### WHAT THE EXERCISE ASKS
Return the records exactly, keeping every line as it is.

### DATA PROVIDED

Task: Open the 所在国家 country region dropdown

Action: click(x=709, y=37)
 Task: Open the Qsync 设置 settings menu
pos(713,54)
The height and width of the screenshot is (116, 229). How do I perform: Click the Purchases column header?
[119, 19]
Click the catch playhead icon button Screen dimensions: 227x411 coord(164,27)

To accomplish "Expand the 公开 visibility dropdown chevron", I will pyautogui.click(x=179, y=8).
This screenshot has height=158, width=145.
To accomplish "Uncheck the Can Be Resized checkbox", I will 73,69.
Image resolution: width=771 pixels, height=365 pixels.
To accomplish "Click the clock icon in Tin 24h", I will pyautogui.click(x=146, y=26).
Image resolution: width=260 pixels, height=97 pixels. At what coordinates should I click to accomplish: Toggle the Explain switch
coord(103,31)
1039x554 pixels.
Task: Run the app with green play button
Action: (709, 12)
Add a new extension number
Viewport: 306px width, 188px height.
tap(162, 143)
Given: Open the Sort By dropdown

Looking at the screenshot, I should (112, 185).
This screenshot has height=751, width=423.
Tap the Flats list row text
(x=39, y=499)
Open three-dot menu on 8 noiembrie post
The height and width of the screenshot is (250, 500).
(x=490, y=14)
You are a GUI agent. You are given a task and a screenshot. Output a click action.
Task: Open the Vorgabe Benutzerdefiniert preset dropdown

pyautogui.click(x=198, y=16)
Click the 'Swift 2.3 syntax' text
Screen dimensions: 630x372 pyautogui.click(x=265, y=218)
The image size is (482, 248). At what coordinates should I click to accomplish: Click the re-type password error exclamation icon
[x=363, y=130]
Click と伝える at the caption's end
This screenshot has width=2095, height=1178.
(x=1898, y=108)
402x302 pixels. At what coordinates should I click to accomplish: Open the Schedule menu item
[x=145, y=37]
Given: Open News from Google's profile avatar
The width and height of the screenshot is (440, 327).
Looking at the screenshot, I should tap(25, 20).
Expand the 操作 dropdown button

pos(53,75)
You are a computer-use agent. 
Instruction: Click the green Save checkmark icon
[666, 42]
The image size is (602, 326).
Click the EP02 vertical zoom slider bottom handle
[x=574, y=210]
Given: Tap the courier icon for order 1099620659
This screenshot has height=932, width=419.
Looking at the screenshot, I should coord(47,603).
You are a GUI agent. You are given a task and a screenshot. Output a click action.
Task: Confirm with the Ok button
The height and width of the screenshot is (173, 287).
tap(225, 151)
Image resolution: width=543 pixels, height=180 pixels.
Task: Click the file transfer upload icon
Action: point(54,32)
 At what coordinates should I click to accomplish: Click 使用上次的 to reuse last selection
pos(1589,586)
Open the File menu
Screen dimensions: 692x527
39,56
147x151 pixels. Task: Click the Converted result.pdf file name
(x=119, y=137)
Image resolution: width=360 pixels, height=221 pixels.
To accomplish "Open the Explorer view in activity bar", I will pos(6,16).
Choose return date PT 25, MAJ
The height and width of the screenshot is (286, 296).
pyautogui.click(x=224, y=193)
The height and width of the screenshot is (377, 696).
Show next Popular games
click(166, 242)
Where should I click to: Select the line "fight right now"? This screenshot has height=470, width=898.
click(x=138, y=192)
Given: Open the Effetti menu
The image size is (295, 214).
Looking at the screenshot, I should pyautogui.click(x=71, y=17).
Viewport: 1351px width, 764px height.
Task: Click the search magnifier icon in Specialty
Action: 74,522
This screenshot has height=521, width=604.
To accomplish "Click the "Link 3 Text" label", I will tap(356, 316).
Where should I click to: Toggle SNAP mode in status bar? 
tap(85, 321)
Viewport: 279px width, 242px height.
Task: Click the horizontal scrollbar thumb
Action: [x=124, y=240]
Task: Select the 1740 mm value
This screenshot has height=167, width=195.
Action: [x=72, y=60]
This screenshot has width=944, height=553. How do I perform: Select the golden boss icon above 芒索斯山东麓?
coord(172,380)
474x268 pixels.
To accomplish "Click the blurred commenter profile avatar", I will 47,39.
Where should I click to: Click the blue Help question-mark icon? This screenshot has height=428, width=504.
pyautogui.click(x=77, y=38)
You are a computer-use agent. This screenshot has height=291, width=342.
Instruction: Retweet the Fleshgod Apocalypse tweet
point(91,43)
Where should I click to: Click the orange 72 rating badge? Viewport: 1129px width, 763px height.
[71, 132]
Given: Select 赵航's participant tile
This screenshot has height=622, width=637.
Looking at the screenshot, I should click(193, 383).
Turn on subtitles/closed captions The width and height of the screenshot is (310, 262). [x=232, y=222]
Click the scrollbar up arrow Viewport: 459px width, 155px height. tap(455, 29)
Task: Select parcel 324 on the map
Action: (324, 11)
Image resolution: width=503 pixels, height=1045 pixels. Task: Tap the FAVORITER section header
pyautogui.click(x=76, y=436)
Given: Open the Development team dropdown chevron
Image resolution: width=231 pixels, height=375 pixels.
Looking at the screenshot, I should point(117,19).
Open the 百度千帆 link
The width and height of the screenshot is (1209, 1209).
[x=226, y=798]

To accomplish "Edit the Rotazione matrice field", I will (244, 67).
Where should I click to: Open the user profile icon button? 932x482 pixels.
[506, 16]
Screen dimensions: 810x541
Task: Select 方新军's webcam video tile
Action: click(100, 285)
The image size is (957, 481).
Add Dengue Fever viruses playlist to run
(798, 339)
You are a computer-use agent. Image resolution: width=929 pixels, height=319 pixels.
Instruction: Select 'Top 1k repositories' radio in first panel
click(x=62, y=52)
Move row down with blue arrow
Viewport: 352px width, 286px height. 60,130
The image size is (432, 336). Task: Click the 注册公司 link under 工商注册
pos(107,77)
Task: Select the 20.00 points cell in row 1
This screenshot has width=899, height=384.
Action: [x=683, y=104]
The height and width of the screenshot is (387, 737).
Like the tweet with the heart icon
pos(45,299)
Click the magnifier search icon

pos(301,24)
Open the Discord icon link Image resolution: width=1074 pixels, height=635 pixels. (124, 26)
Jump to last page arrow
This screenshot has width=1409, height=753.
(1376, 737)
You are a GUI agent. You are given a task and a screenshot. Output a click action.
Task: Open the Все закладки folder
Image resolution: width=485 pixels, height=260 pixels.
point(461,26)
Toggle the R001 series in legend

### RESULT BELOW
Task: Open the 所在国家 country region dropdown

Action: click(x=709, y=37)
 Task: Open the Qsync 设置 settings menu
pos(713,54)
The height and width of the screenshot is (116, 229). How do I perform: Click the Purchases column header?
[119, 19]
Click the catch playhead icon button Screen dimensions: 227x411 coord(164,27)

To accomplish "Expand the 公开 visibility dropdown chevron", I will pyautogui.click(x=179, y=8).
This screenshot has height=158, width=145.
To accomplish "Uncheck the Can Be Resized checkbox", I will 73,69.
Image resolution: width=771 pixels, height=365 pixels.
To accomplish "Click the clock icon in Tin 24h", I will pyautogui.click(x=146, y=26).
Image resolution: width=260 pixels, height=97 pixels. At what coordinates should I click to accomplish: Toggle the Explain switch
coord(103,31)
1039x554 pixels.
Task: Run the app with green play button
Action: (709, 12)
Add a new extension number
Viewport: 306px width, 188px height.
tap(162, 143)
Given: Open the Sort By dropdown

Looking at the screenshot, I should (112, 185).
This screenshot has height=751, width=423.
Tap the Flats list row text
(x=39, y=499)
Open three-dot menu on 8 noiembrie post
The height and width of the screenshot is (250, 500).
(x=490, y=14)
You are a GUI agent. You are given a task and a screenshot. Output a click action.
Task: Open the Vorgabe Benutzerdefiniert preset dropdown

pyautogui.click(x=198, y=16)
Click the 'Swift 2.3 syntax' text
Screen dimensions: 630x372 pyautogui.click(x=265, y=218)
The image size is (482, 248). At what coordinates should I click to accomplish: Click the re-type password error exclamation icon
[x=363, y=130]
Click と伝える at the caption's end
This screenshot has width=2095, height=1178.
(x=1898, y=108)
402x302 pixels. At what coordinates should I click to accomplish: Open the Schedule menu item
[x=145, y=37]
Given: Open News from Google's profile avatar
The width and height of the screenshot is (440, 327).
Looking at the screenshot, I should tap(25, 20).
Expand the 操作 dropdown button

pos(53,75)
You are a computer-use agent. 
Instruction: Click the green Save checkmark icon
[666, 42]
The image size is (602, 326).
Click the EP02 vertical zoom slider bottom handle
[x=574, y=210]
Given: Tap the courier icon for order 1099620659
This screenshot has height=932, width=419.
Looking at the screenshot, I should coord(47,603).
You are a GUI agent. You are given a task and a screenshot. Output a click action.
Task: Confirm with the Ok button
The height and width of the screenshot is (173, 287).
tap(225, 151)
Image resolution: width=543 pixels, height=180 pixels.
Task: Click the file transfer upload icon
Action: point(54,32)
 At what coordinates should I click to accomplish: Click 使用上次的 to reuse last selection
pos(1589,586)
Open the File menu
Screen dimensions: 692x527
39,56
147x151 pixels. Task: Click the Converted result.pdf file name
(x=119, y=137)
Image resolution: width=360 pixels, height=221 pixels.
To accomplish "Open the Explorer view in activity bar", I will pos(6,16).
Choose return date PT 25, MAJ
The height and width of the screenshot is (286, 296).
pyautogui.click(x=224, y=193)
The height and width of the screenshot is (377, 696).
Show next Popular games
click(166, 242)
Where should I click to: Select the line "fight right now"? This screenshot has height=470, width=898.
click(x=138, y=192)
Given: Open the Effetti menu
The image size is (295, 214).
Looking at the screenshot, I should pyautogui.click(x=71, y=17).
Viewport: 1351px width, 764px height.
Task: Click the search magnifier icon in Specialty
Action: 74,522
This screenshot has height=521, width=604.
To accomplish "Click the "Link 3 Text" label", I will tap(356, 316).
Where should I click to: Toggle SNAP mode in status bar? 
tap(85, 321)
Viewport: 279px width, 242px height.
Task: Click the horizontal scrollbar thumb
Action: [x=124, y=240]
Task: Select the 1740 mm value
This screenshot has height=167, width=195.
Action: [x=72, y=60]
This screenshot has width=944, height=553. How do I perform: Select the golden boss icon above 芒索斯山东麓?
coord(172,380)
474x268 pixels.
To accomplish "Click the blurred commenter profile avatar", I will 47,39.
Where should I click to: Click the blue Help question-mark icon? This screenshot has height=428, width=504.
pyautogui.click(x=77, y=38)
You are a computer-use agent. This screenshot has height=291, width=342.
Instruction: Retweet the Fleshgod Apocalypse tweet
point(91,43)
Where should I click to: Click the orange 72 rating badge? Viewport: 1129px width, 763px height.
[71, 132]
Given: Select 赵航's participant tile
This screenshot has height=622, width=637.
Looking at the screenshot, I should click(193, 383).
Turn on subtitles/closed captions The width and height of the screenshot is (310, 262). [x=232, y=222]
Click the scrollbar up arrow Viewport: 459px width, 155px height. tap(455, 29)
Task: Select parcel 324 on the map
Action: (324, 11)
Image resolution: width=503 pixels, height=1045 pixels. Task: Tap the FAVORITER section header
pyautogui.click(x=76, y=436)
Given: Open the Development team dropdown chevron
Image resolution: width=231 pixels, height=375 pixels.
Looking at the screenshot, I should point(117,19).
Open the 百度千帆 link
The width and height of the screenshot is (1209, 1209).
[x=226, y=798]

To accomplish "Edit the Rotazione matrice field", I will (244, 67).
Where should I click to: Open the user profile icon button? 932x482 pixels.
[506, 16]
Screen dimensions: 810x541
Task: Select 方新军's webcam video tile
Action: click(100, 285)
The image size is (957, 481).
Add Dengue Fever viruses playlist to run
(798, 339)
You are a computer-use agent. Image resolution: width=929 pixels, height=319 pixels.
Instruction: Select 'Top 1k repositories' radio in first panel
click(x=62, y=52)
Move row down with blue arrow
Viewport: 352px width, 286px height. 60,130
The image size is (432, 336). Task: Click the 注册公司 link under 工商注册
pos(107,77)
Task: Select the 20.00 points cell in row 1
This screenshot has width=899, height=384.
Action: [x=683, y=104]
The height and width of the screenshot is (387, 737).
Like the tweet with the heart icon
pos(45,299)
Click the magnifier search icon

pos(301,24)
Open the Discord icon link Image resolution: width=1074 pixels, height=635 pixels. (124, 26)
Jump to last page arrow
This screenshot has width=1409, height=753.
(1376, 737)
You are a GUI agent. You are given a task and a screenshot. Output a click action.
Task: Open the Все закладки folder
Image resolution: width=485 pixels, height=260 pixels.
point(461,26)
Toggle the R001 series in legend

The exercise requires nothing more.